CODEWITHSUNDEEP
pythonstringpattern-matching
Bob T
Bob T

Reputation: 318

Test if all instances of character in string are consecutive in Python

I'm looking for help creating a function to test whether all instances of a character in a string are "consecutive". I use quotes because I want to treat the case where the instances are all at the beginning and end of the string as "consecutive" (they "wrap", i.e., "111000000111")

Example cases, testing for instances of number 1's being consecutive:

result1 = testConsecutive('1110000011') ## GOOD (number 1's "wrap")
result2 = testConsecutive('1000000111') ## GOOD (number 1's "wrap")
result3 = testConsecutive('0000111000') ## GOOD (1's consecutive)
result4 = testConsecutive('0000000010') ## GOOD (1's consecutive)
result5 = testConsecutive('0000010100') ## FAIL (1's non-consecutive)
result6 = testConsecutive('1010001010') ## FAIL (1's non-consecutive)
result7 = testConsecutive('1100010011') ## FAIL (1's non-consecutive)
result8 = testConsecutive('1100011000') ## FAIL (1's non-consecutive)

The following code works for all cases above except result8:

def testConsecutive(string):
    solution = string.lstrip('1').strip('0').count('0')

    if solution == 0:
       return True
    else:
       return False

Thanks!

Upvotes: 2

Views: 77

Answers (3)

ilyas patanam
ilyas patanam

Reputation: 5324

If you want to use a strip based solution you will have to test two cases either 1's are padding your string of zeroes or 0's are padding your string of ones:

def testConsecutive(string):
    solution1 = string.strip('0').count('0')
    solution2 = string.strip('1').count('1')

    if solution1 == 0 or solution2 == 0:
       return True
    else:
       return False

Upvotes: 2

shx2
shx2

Reputation: 64318

I don't see how you can achieve that using a strip-based solution.

Here is an alternative approach.

Assuming your string only contains "0"s and "1"s, you can use itertools.groupby to group consecutive occurences.

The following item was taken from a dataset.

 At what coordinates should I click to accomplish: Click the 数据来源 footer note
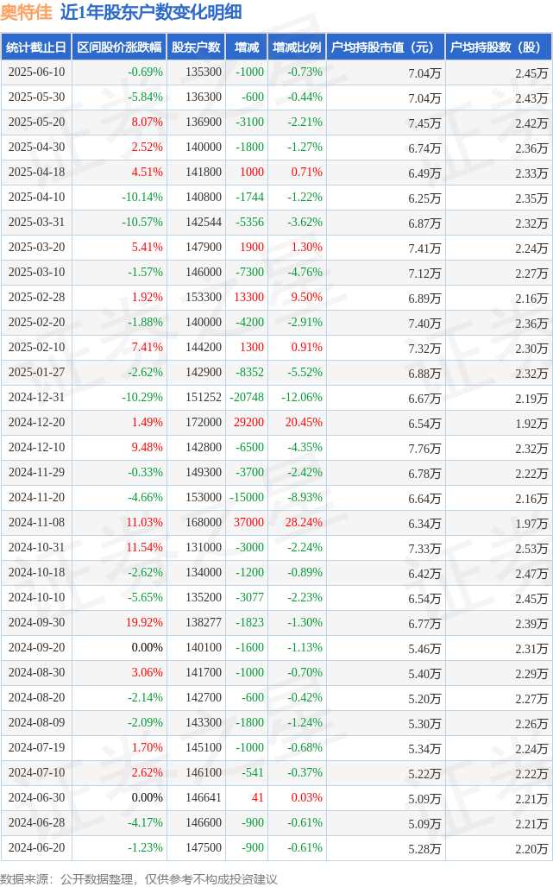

If you get 3 groups or fewer, the strings satisfy the predicate.

import itertools
def testConsecutive(s):
    groups = itertools.groupby(s)
    return len(list(groups)) <= 3

Upvotes: 4

Serge
Serge

Reputation: 121

def testConsecutive(string):
    return not '1' in string.lstrip('1').rstrip('1') or not '0' in string.lstrip('0').rstrip('0')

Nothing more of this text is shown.